How? I mean, when you write stuff, does it just flow out of you, or is that basically what you do in your free time?
I think that most of the problem of writing something is actually deciding to sit down and write. The rest is not that difficult, once you have had some practice.
Personally i am lazy, and my publications made me even lazier fast... But i can write 10 pages in thirty minutes, if i decide to actually write.
Once i wrote 300 pages in two weeks, so around 20 a day, and in theory i could write up to 50 pages a day (if i do nothing else that day that is). So it is not impossible to reach 10K pages in 7 years.
I think that most of the trouble with writing a lot is that you have to hit a nerve, so to speak. Then you just want to express yourself.
No. A true artist knows when to leave alone. And a true artwork, that lasts forever in the public's mind, is never complete in any way. Once an artwork is complete, it is already en route to being forgotten. Save completed artworks for the also-rans.

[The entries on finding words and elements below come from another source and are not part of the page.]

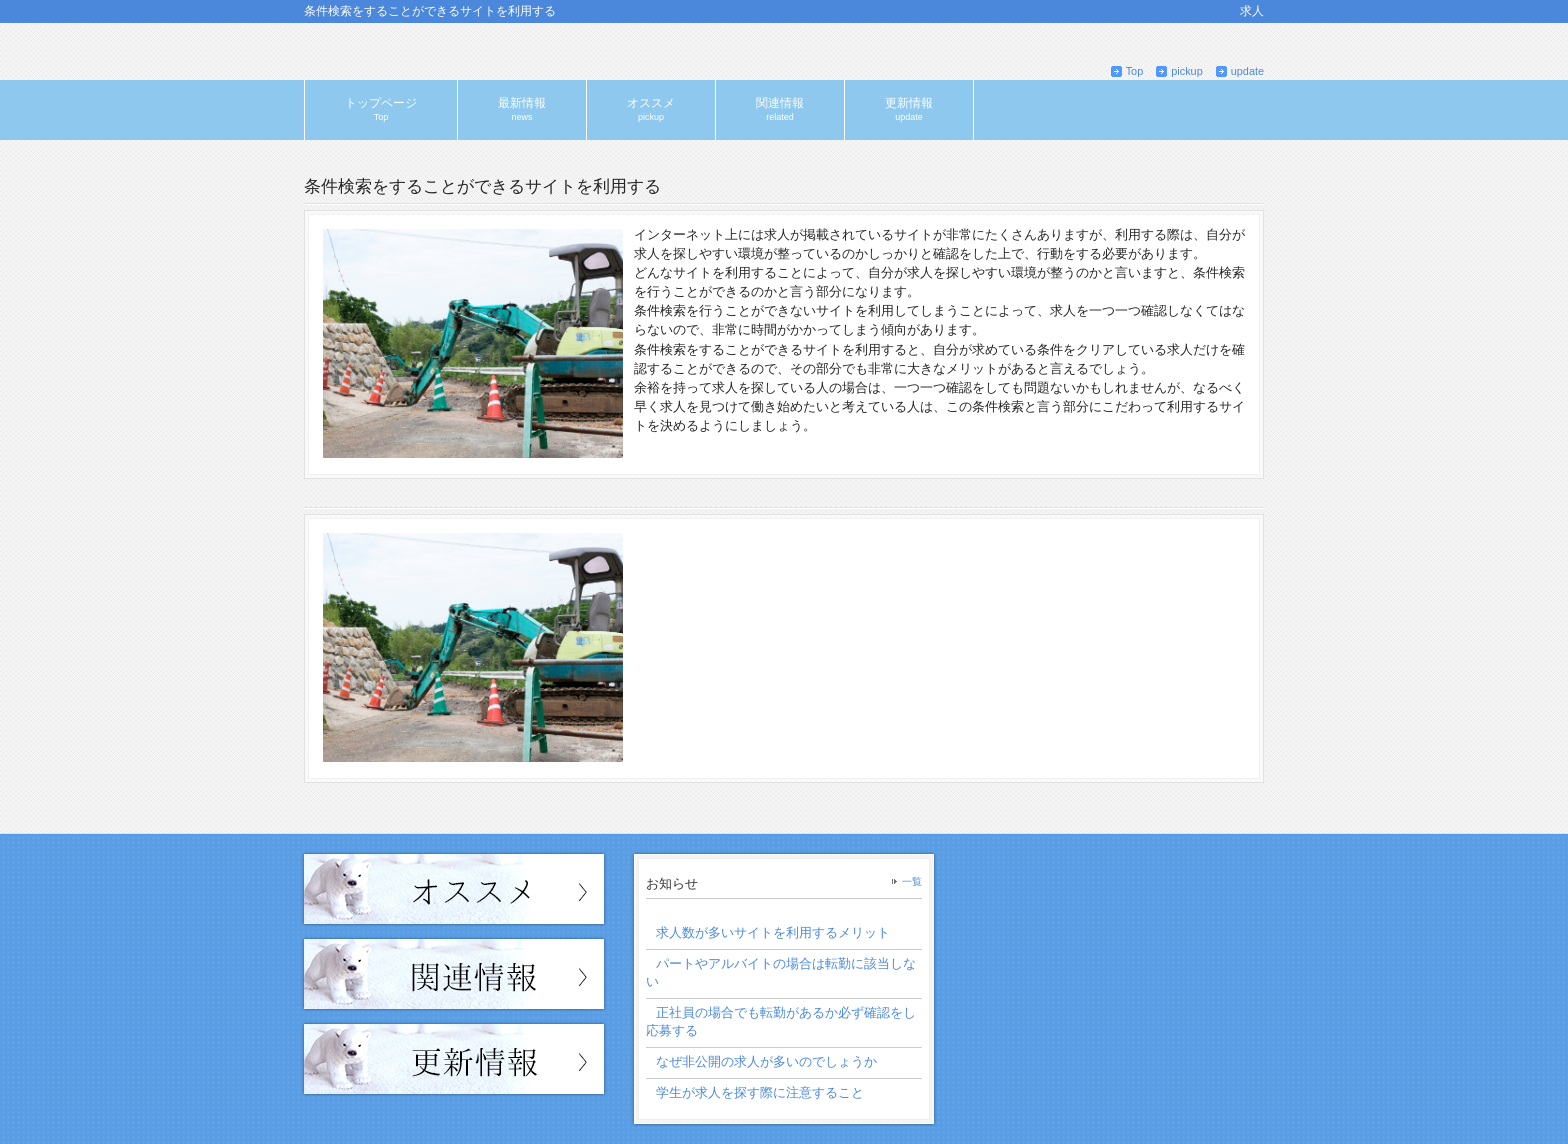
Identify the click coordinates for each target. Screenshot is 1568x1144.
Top (1135, 71)
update (1247, 71)
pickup (1186, 71)
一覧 (912, 881)
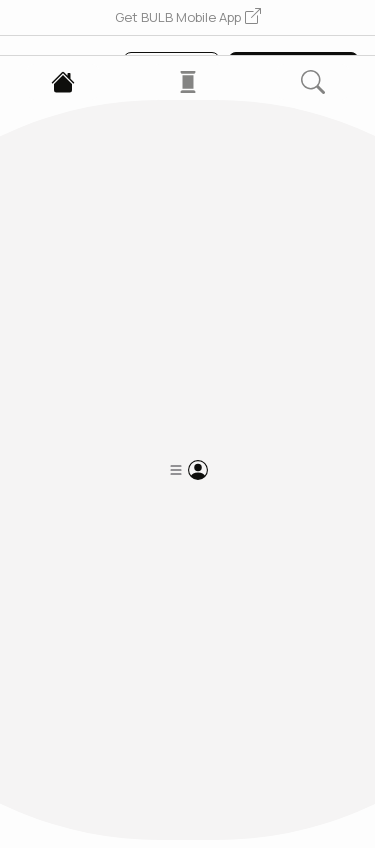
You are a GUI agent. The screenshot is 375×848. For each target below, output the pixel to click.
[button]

Well, a work can never be complete anyway, in reality, since it would be like saying you have completed writing down all of the numbers that exist. You can generalize a lot, use infinity symbols, use definitions such as "narural numbers", but you could never write all of them in any more presentable way. And then of course the mind is a lot more complicated than just a number progression.

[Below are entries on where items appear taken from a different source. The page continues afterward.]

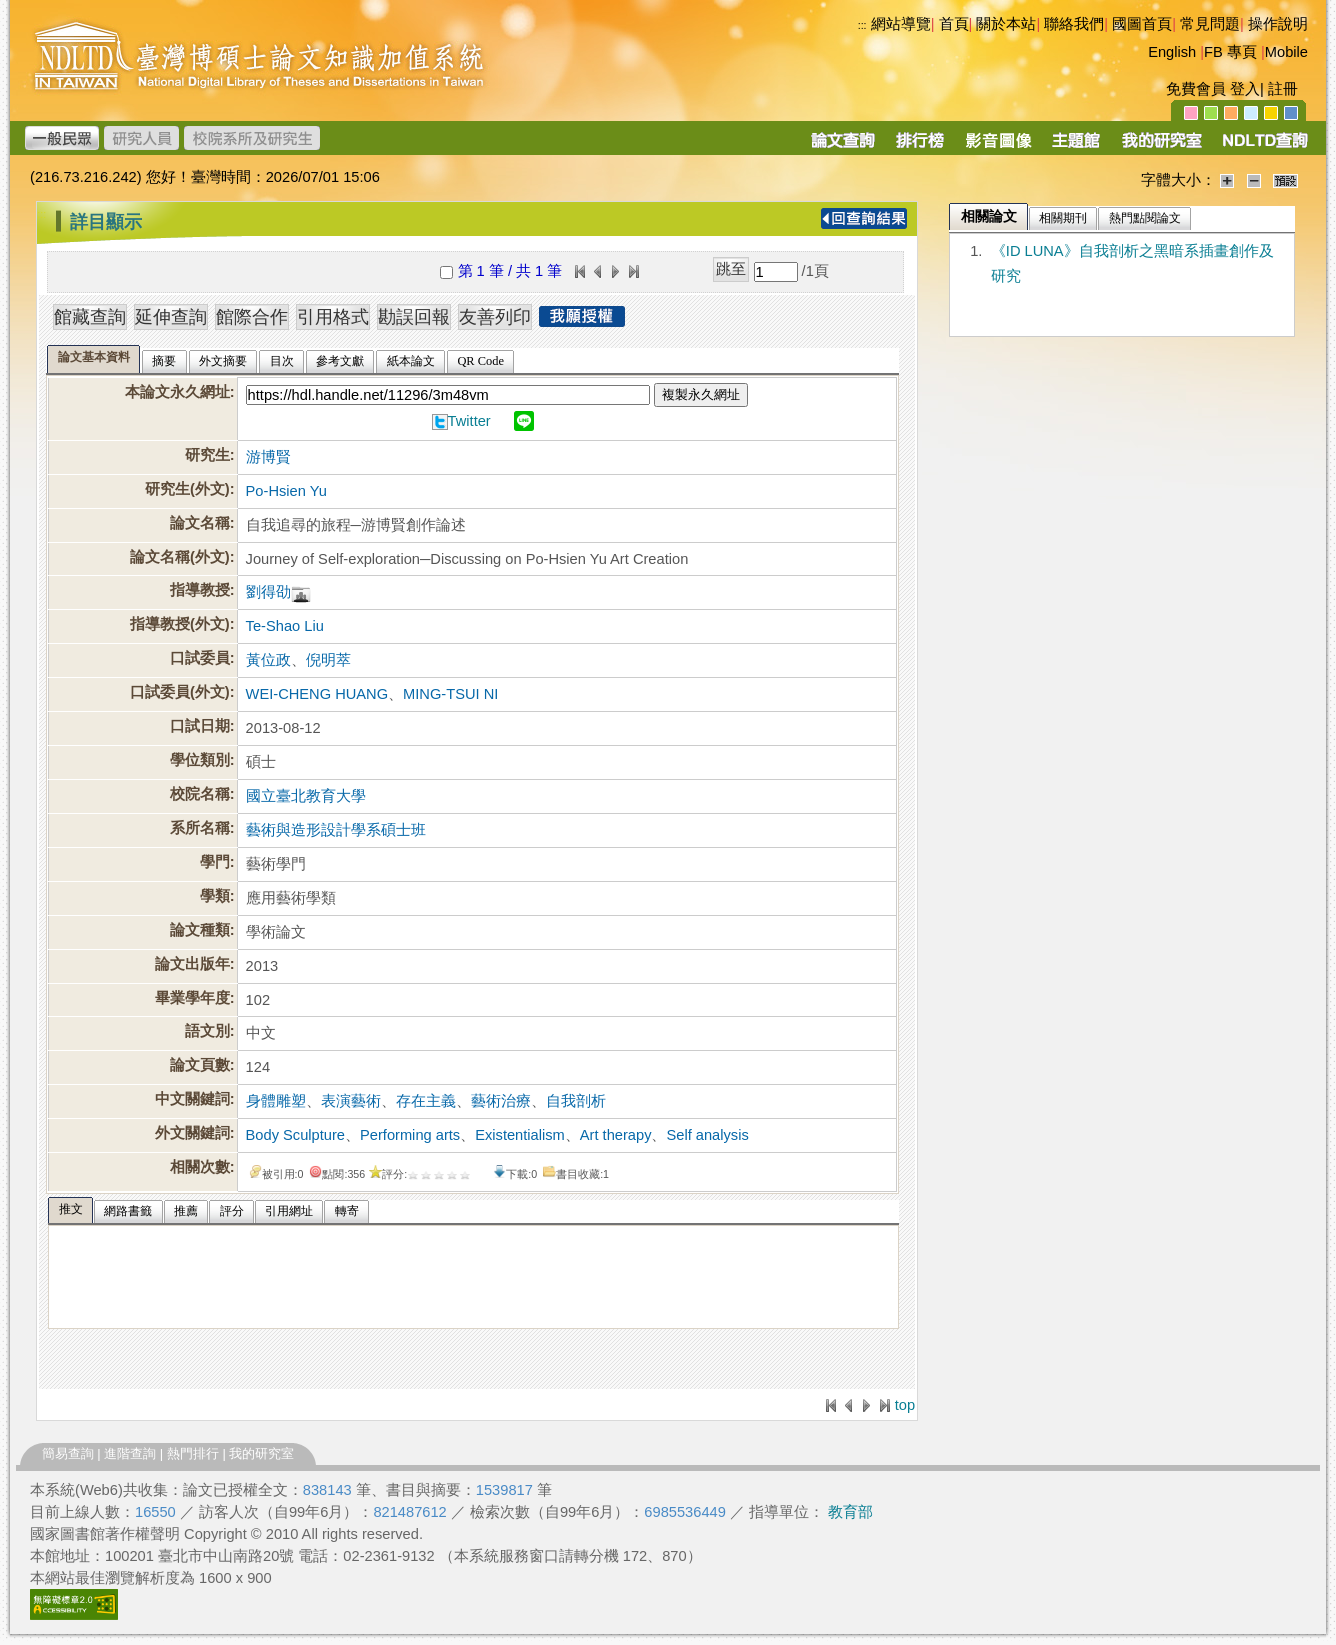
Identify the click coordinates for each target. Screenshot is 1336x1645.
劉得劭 (268, 592)
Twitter (469, 421)
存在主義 (426, 1101)
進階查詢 (130, 1453)
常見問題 (1210, 24)
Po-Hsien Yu (286, 491)
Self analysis (707, 1135)
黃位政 (268, 660)
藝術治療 (501, 1101)
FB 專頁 (1230, 52)
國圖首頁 (1142, 24)
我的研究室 (261, 1453)
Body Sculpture (295, 1135)
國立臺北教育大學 (306, 796)
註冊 (1283, 89)
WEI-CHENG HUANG (317, 694)
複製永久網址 (701, 394)
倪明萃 (328, 660)
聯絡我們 (1074, 24)
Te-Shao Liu (285, 626)
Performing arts (410, 1135)
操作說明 (1278, 24)
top (905, 1405)
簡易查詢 (68, 1453)
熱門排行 (193, 1453)
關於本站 (1006, 24)
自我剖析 (576, 1101)
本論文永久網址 (177, 392)
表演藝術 (351, 1101)
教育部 (850, 1512)
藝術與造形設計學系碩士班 (336, 830)
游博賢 (268, 457)
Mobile (1286, 52)
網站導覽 (901, 24)
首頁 (954, 24)
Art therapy (616, 1135)
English (1172, 52)
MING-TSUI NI (450, 694)
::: (862, 25)
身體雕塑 (276, 1101)
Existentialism (520, 1135)
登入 (1245, 89)
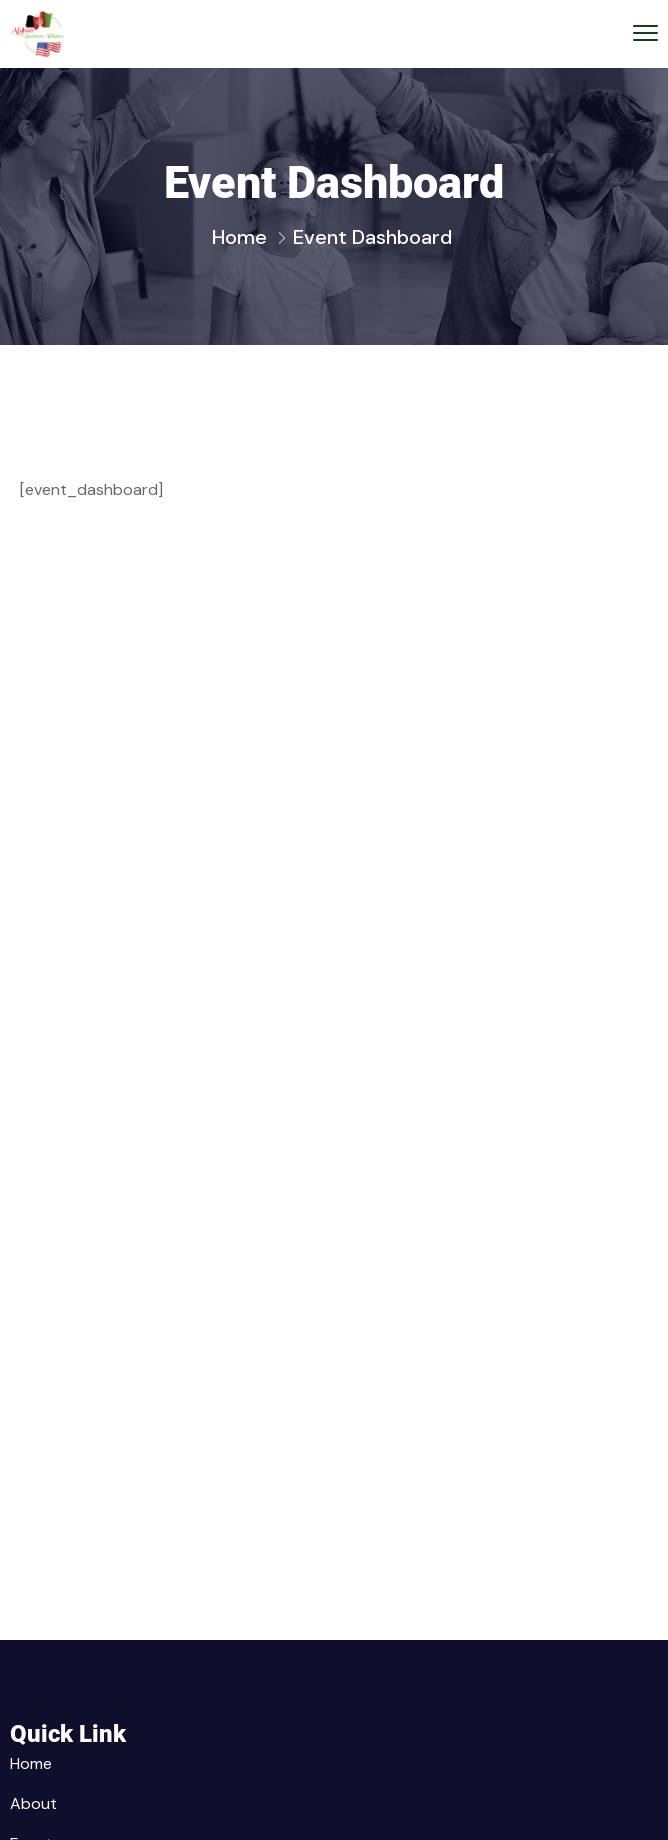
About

But i think that some degree of volume is needed for a work to be seen, on the whole, as classic, if one seeks to have a more overall view of humanity by it. Sure there are classics which are very small, such as Jacobs' The Monkey's Paw, but that is just a short story, not an insight to life. Besides, "everything is complicated, because it reflects the universe, whose main characteristic is complexity" as Borges wrote.